Important Terminologies

Before understanding how Distributed Tracing can be configured, some important terms and concepts need to be understood.

Trace

A trace represents the end-to-end execution path/flow of a request/transaction as it is processed through different systems/applications. The data collection process for a request/transaction starts the moment the request/transaction is initiated. Each trace is generally composed of multiple units known as spans.

Span

A span represents, in a trace, a single unit of work that is performed by a service; it is essentially the span of time a service takes to perform some work. For example, an API call to a downstream service would result in producing a span. Each service in the execution chain/path of a specific request/transaction contributes a span that is identified by a named and timed operation; each span gets a unique span ID. Spans can be annotated with metadata (also known as attributes or tags) and events (also known as logs).
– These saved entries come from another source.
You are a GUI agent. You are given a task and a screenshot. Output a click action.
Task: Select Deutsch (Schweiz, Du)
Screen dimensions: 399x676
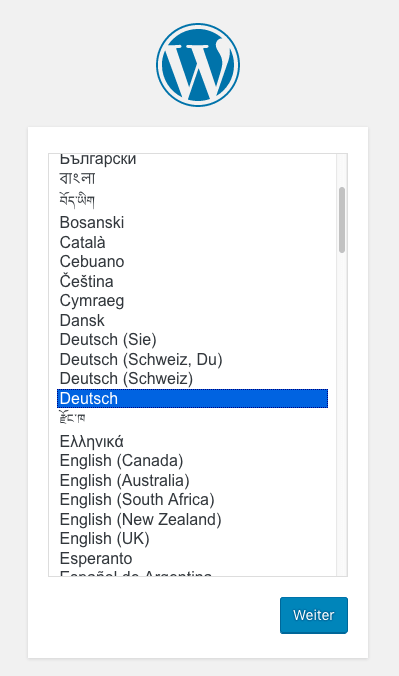192,359
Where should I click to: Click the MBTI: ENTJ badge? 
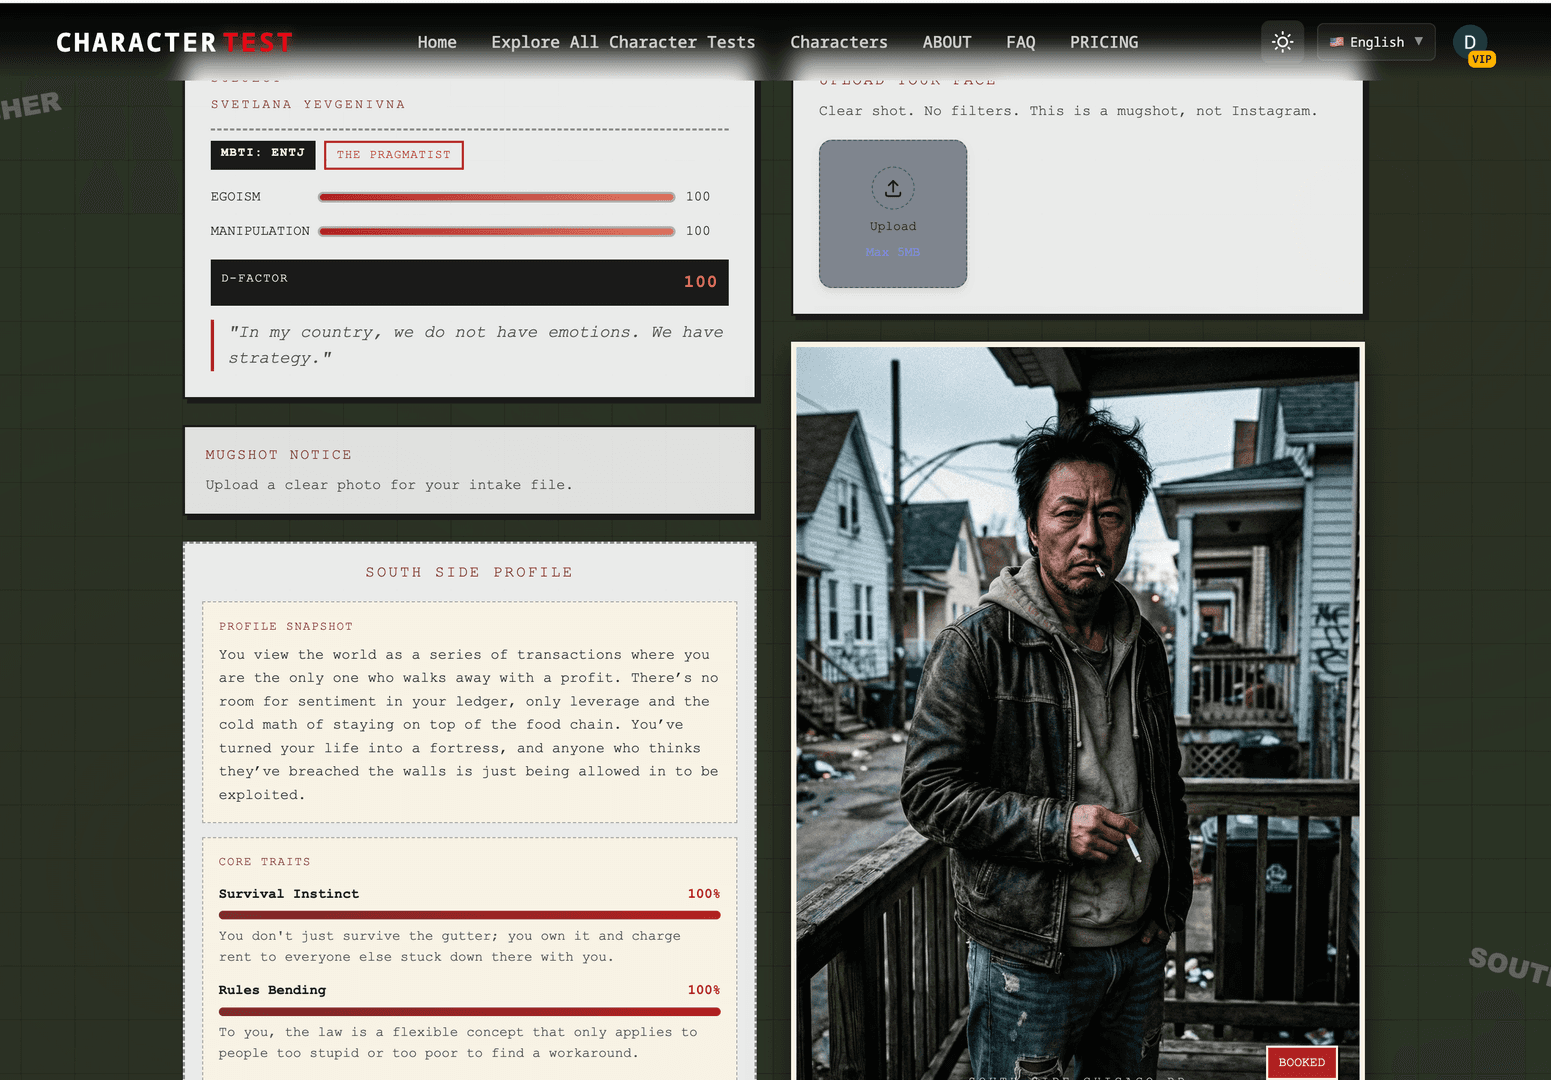(262, 153)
The span metadata helps contextualize a span.

Spans can be considered as building blocks of a trace.

When the data collection process starts for a request/transaction (considering Distributed Tracing is enabled), a unique trace identifier (trace ID) is generated and an initial (first) span called the Root/Parent Span is created. All the subsequent/following work units (sub-operations of a transaction) are captured in Child Spans. Each child span can further be composed of more child spans (in case a service has a lot of commands, operations, or queries to trigger), resulting in Nested Spans.

Finally, all the spans corresponding to a particular trace can be visualized (generally through a Flame Graph), with each span representing the time taken and metadata associated with the respective operation.

Trace Context

Trace Context helps identify a trace and each individual span within it with the help of trace ID, span ID(s), and related metadata. The Trace Context is required to ensure Context Propagation which helps in passing context information from one transaction to the next (here the meaning of transaction is the operation which is happening at each service level, as part of the main request/transaction). This also helps in capturing the causal relationship between different operations in a request/transaction. The Trace Context is added to the metadata of the used transport protocol, for example, Trace Context can be added as an HTTP Header, MQTT user property, etc.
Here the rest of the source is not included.